▶ Given task: Please update the rows from the first line up to and including the line with "(x=214, y=148)", replacing "screenshot" with "screen image" and changing nothing else. Leave the pictures out of your answer.
== Records for the task ==
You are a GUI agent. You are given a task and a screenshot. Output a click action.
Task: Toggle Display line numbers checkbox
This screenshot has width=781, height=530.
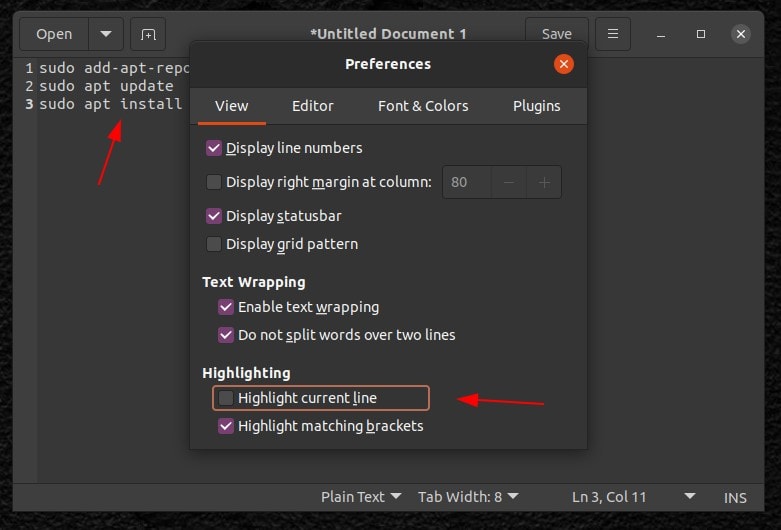(x=214, y=148)
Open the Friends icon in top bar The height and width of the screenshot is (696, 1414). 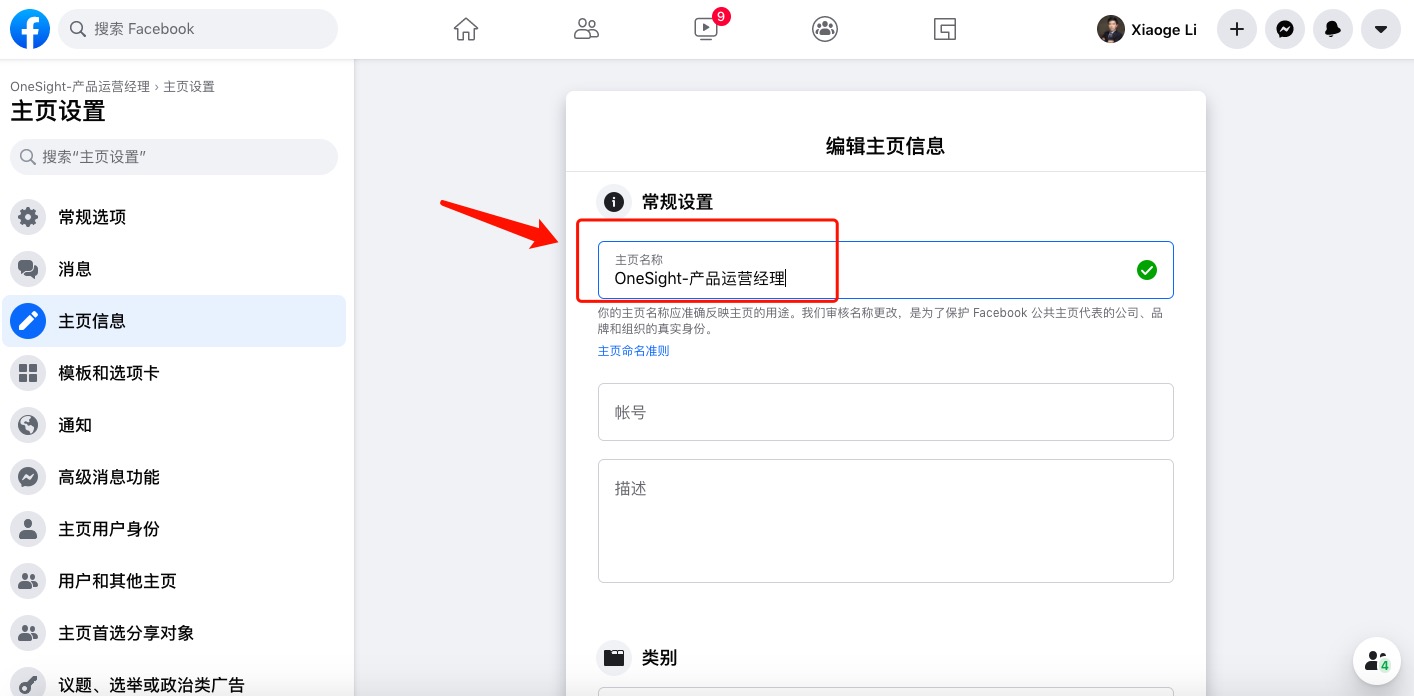click(586, 29)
===
▶ Task response:
You are a GUI agent. You are given a task and a screen image. Output a click action.
Task: Toggle Display line numbers checkbox
This screen image has width=781, height=530.
(x=214, y=148)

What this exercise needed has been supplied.